7. The apparatus of claim 6 wherein said canister bypass valve assembly includes:
a valve seat formed in said canister bypass channel,
a check valve adjacent to said valve seat, and
a bias spring, contained in said canister bypass channel, in contact with said check valve urging said check valve against said valve seat.
8. The apparatus of claim 1 wherein said canister assembly is selectively connectable to and removable from said canister-retention bracket.
9. The apparatus of claim 8, further including:
canister connector means, attached to said canister-retention bracket, for selectively connecting and removing said canister assembly from said canister-retention bracket.
10. The apparatus of claim 9 wherein:
said canister connector means include a plurality of flange-reception channels in said canister-retention bracket,
said canister assembly includes a plurality of connection flanges that are received in said flange-reception channels, and
a clamp assembly for clamping said canister assembly to said canister-retention bracket.
11. The apparatus of claim 10 wherein said connection flanges are distributed around a circumferential top edge of said canister assembly.
12. The apparatus of claim 10 wherein said flange-reception channels are distributed on said canister-retention bracket is a circular pattern, wherein said flange-reception channels are registrable with said connection flanges.
13. The apparatus of claim 10 wherein each of said flange-reception channels has a circular length which is at least twice a circular length of a respective connection flange.
14. The apparatus of claim 10 wherein each of said flange-reception channels includes:
an open flange-reception portion for receiving a respective connection flange, and
a closed flange reception portion for securing said respective connection flange to said canister-retention bracket.
15. The apparatus of claim 10 wherein said clamp assembly includes:
a first clamp tang projecting from said canister-retention bracket,
a second clamp tang projecting from said canister housing, wherein said first clamp tang and said second clamp tang are in registration when said canister-retention bracket and said canister assembly are connected together with a sealed connection, and
a clamping screw for bonding said first clamp tang and said second clamp tang together to retain said canister-retention bracket and said canister assembly together in a sealed connection.
16. The apparatus of claim 1, further including:
a sealing ring placed between said canister assembly and said canister-retention bracket for providing a seal between said canister assembly and said canister-retention bracket.
17. The apparatus as defined in claim 1 further including at least one magnet attachment assembly combined with said apparatus, said at least one magnet attachment assembly being attached to at least one of said exterior magnet-attachment-reception portions of said housing.

1. Field of the Invention

The present invention relates generally to fluid clarification systems and, more particularly, to an apparatus especially adapted for removing metal particles from the oil in oil lubrication systems of internal combustion engines.

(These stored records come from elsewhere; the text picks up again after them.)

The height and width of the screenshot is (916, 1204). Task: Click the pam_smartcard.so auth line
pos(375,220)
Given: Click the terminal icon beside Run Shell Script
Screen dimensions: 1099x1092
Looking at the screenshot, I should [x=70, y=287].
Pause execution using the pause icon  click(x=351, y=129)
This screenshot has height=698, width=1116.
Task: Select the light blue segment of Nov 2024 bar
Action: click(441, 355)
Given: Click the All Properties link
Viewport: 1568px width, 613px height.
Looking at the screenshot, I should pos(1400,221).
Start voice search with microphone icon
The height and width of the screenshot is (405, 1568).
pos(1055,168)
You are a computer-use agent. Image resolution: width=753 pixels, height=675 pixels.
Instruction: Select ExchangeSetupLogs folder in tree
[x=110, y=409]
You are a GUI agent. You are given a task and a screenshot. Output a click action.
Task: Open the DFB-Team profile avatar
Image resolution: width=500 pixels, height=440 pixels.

2. Description of the Prior Art

Magnetic attachments for an oil filter cartridge for an internal combustion engine are disclosed in U.S. Pat. No. 5,510,024 by the present inventor herein. Additional magnetic attachments for an oil cartridge are disclosed in U.S. Pat. No. 5,879,549 entitled IMPROVED FILTER CARTRIDGE MAGNETIC ATTACHMENT, also by the same inventor. Such additional magnetic attachments employ shunt elements and shunt magnets. Still additional magnetic attachments for an oil cartridge are disclosed in U.S. patent application entitled METAL PARTICLE REMOVAL AND RETENTION APPARATUS, Ser. No. 08/929,336, filed Sep. 13, 1997 (Attorney Docket 2917M), now allowed, also by the same inventor, in which a canister assembly includes an interior particle-reception pan attached to an interior pan-reception portion of a canister housing. The interior pan-reception portion is in registration with an exterior magnet-attachment-reception portion. A relatively large diameter first end opening of an interior funnel element is placed in registration with the interior particle-reception pan and the magnet attachment assembly. Although the benefits of using such above-mentioned magnetic attachments for oil cartridges are substantial, it may be desirable to provide even greater oil clarification than provided by such magnetic attachments alone. In this respect, it would be desirable if means were provided for obtaining greater clarification of oil than provided by the magnetic attachments to filter cartridges such as disclosed in U.S. Pat. Nos. 5,510,024, 5,879,549, and U.S. patent application Ser. No. 08/929,336, now allowed, filed Sep. 13, 1997. For example, to increase magnetic particle removal from oil, it would be desirable if an oil filter cartridge were provided that had plural magnet attachment assemblies, plural interior particle-reception pans, and plural interior funnel elements.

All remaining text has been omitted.